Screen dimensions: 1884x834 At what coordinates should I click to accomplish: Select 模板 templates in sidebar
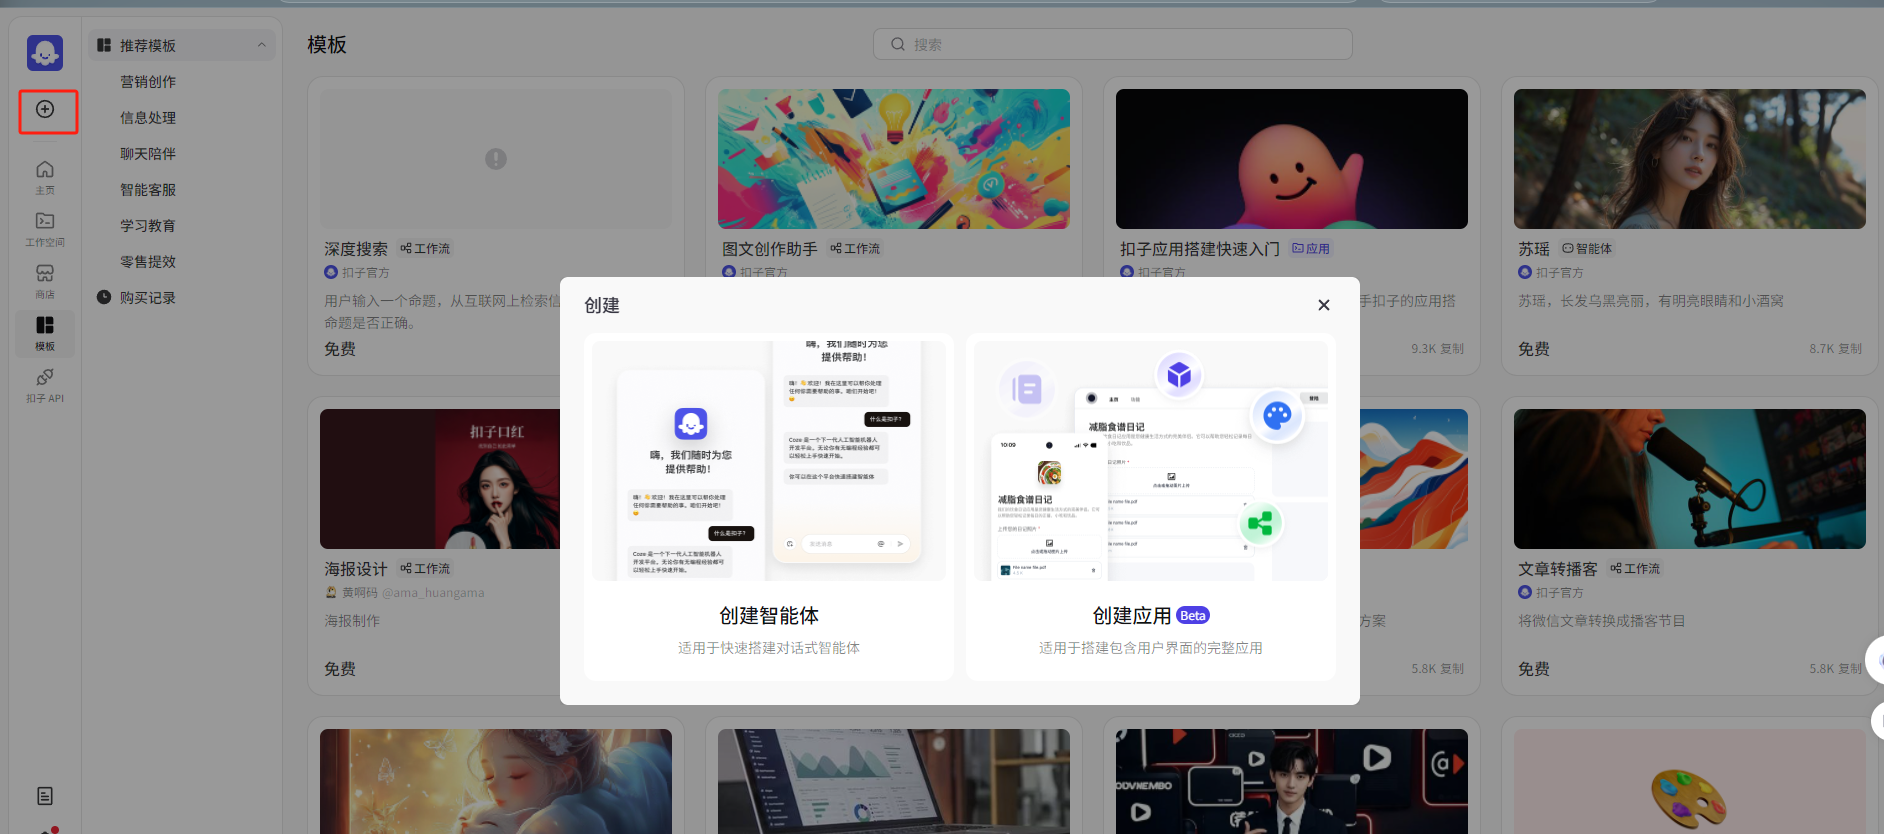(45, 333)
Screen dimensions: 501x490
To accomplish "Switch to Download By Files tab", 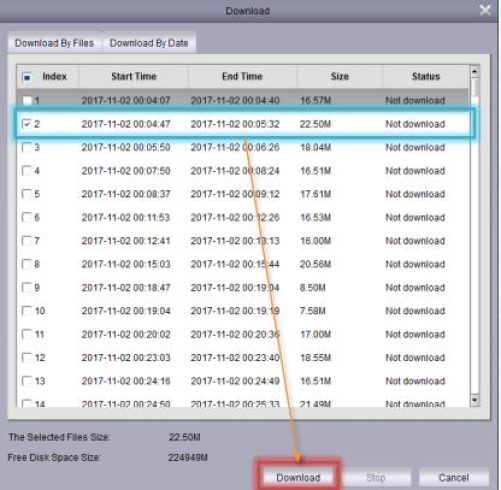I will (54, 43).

--

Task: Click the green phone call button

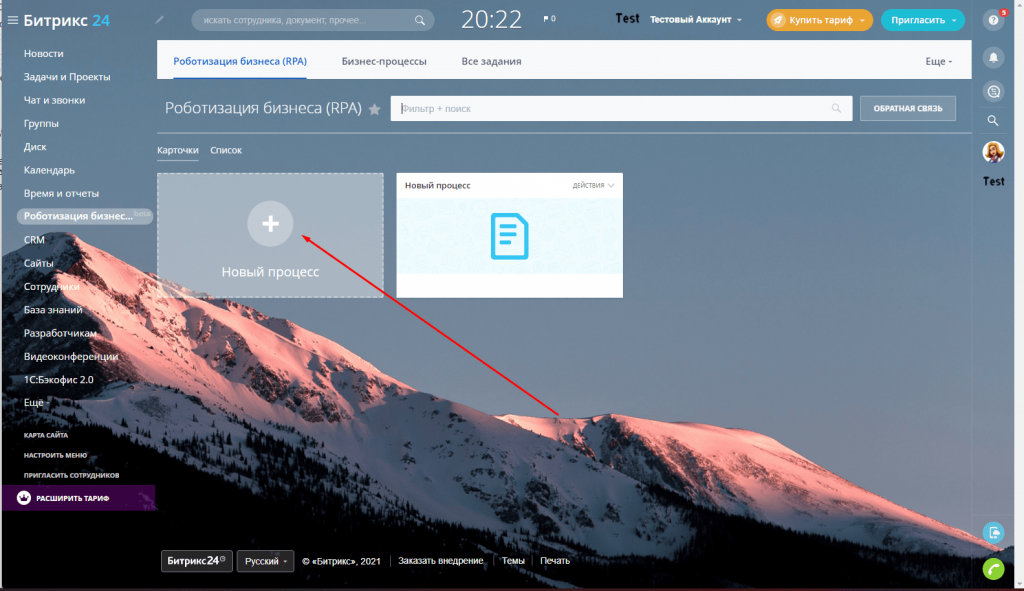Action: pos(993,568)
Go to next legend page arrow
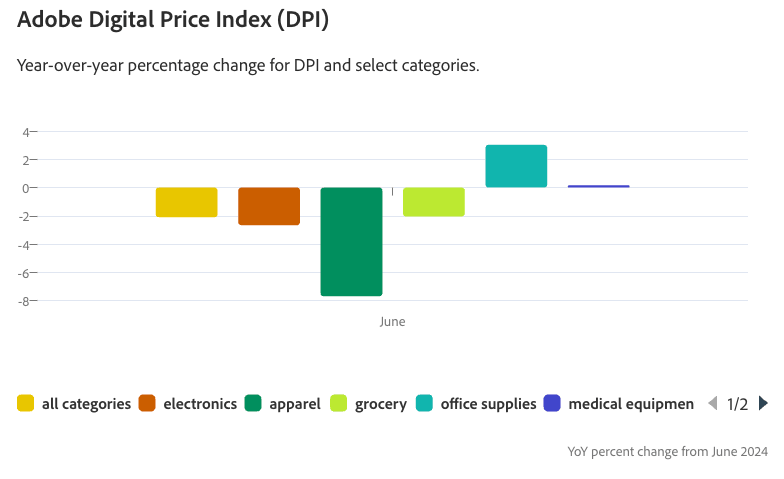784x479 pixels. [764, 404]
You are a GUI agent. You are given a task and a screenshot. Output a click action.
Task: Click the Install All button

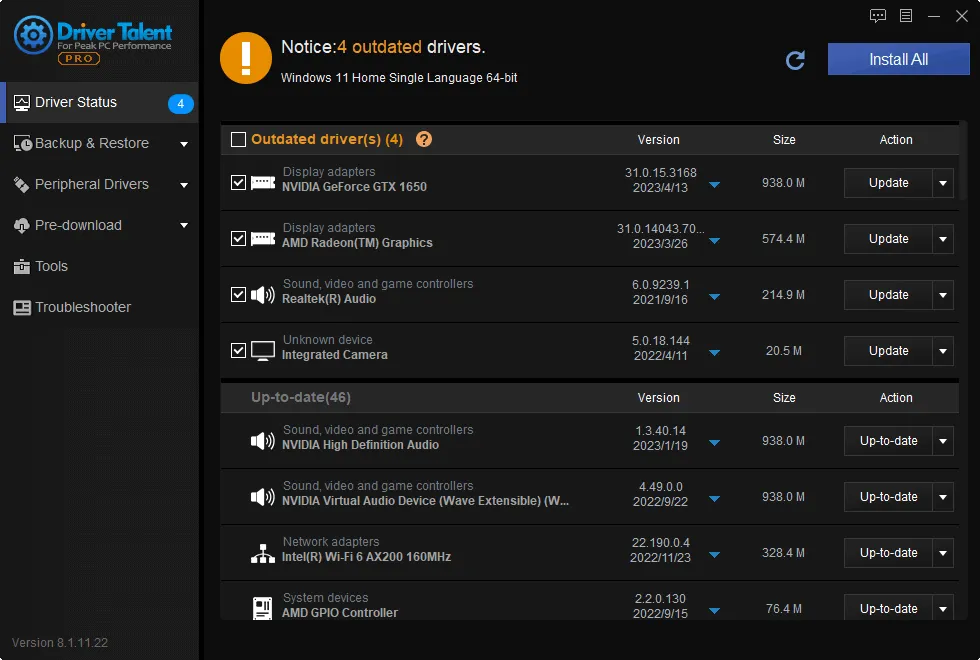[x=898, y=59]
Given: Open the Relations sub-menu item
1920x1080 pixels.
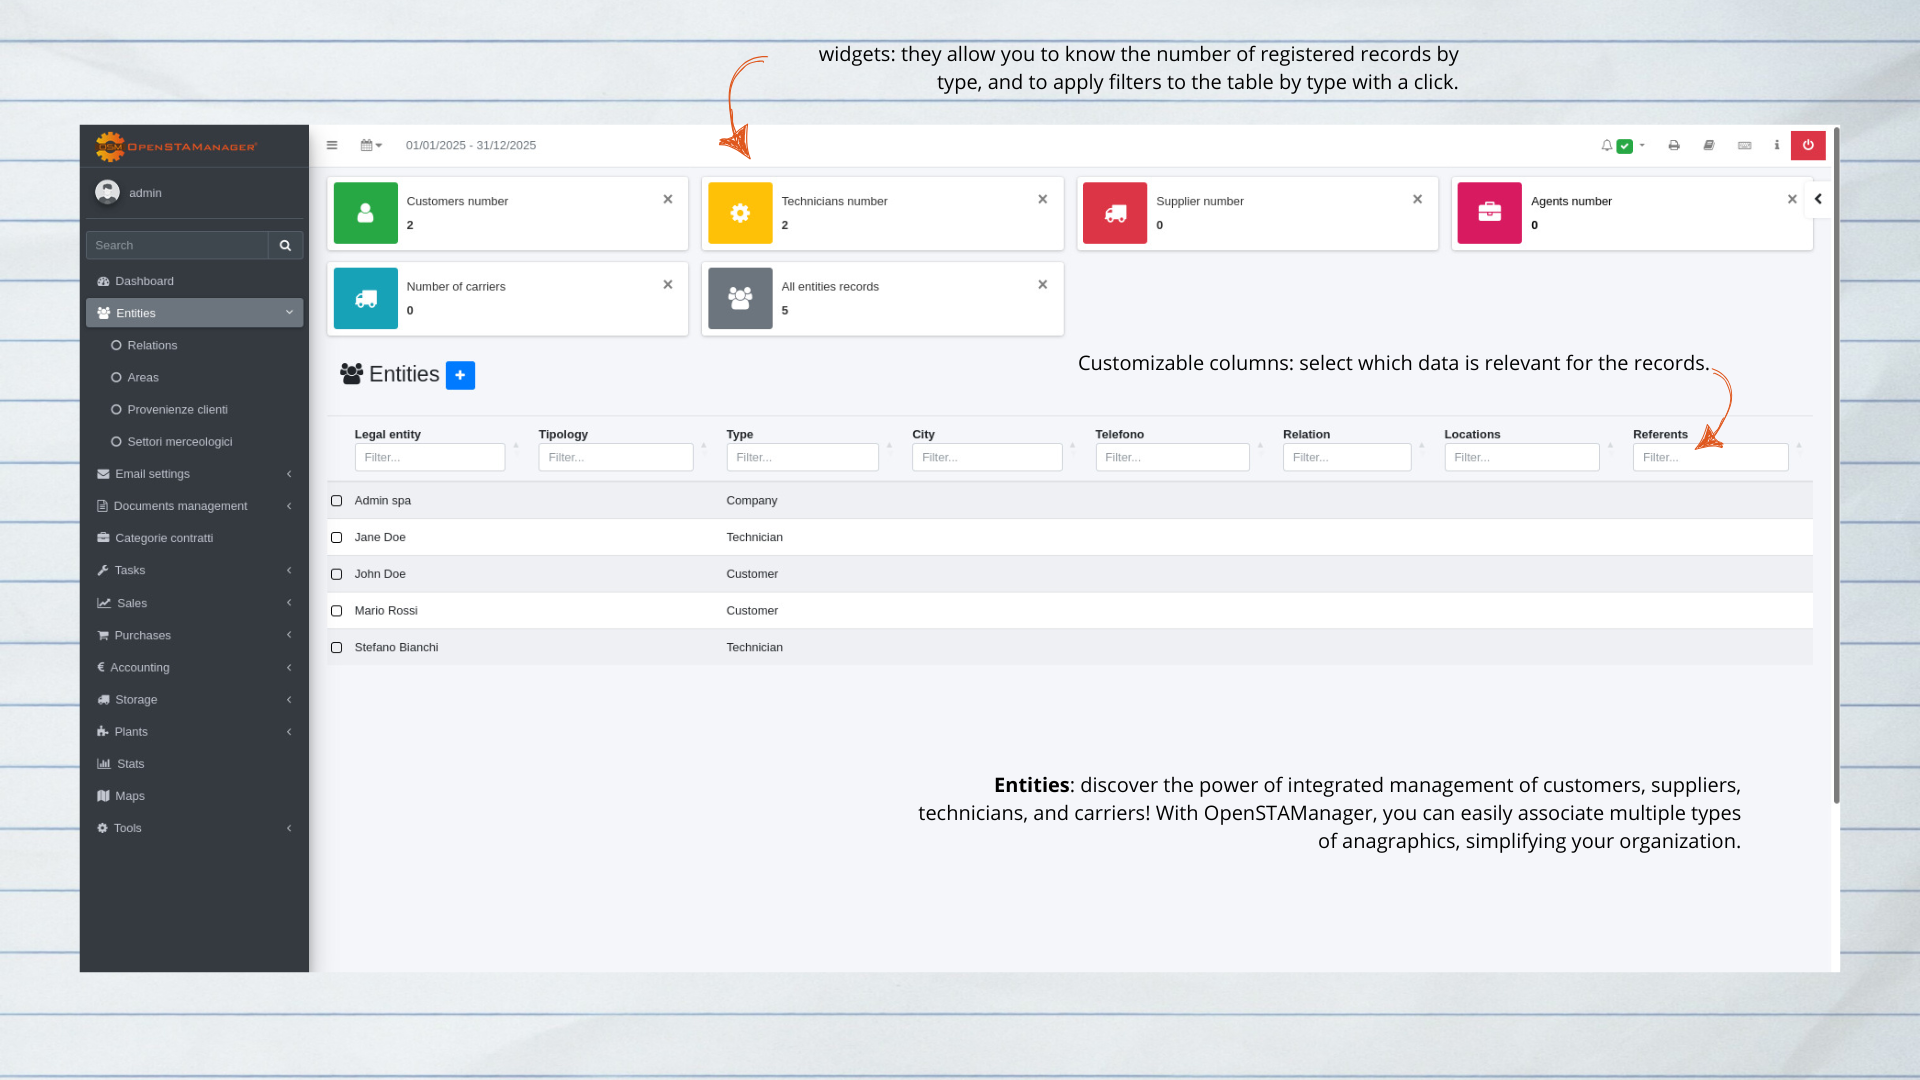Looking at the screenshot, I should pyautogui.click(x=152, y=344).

--

• [What you should do]:
Between and including the line with "Go to next legend page arrow" and the line with "Given: Open the Relations sub-menu item", repeat every line exactly as it appears above, with pictures left out.

• [Exercise answer]:
Go to next legend page arrow
784x479 pixels. [764, 404]
You are a GUI agent. You are given a task and a screenshot. Output a click action.
Task: Click the Install All button

[x=898, y=59]
Given: Open the Relations sub-menu item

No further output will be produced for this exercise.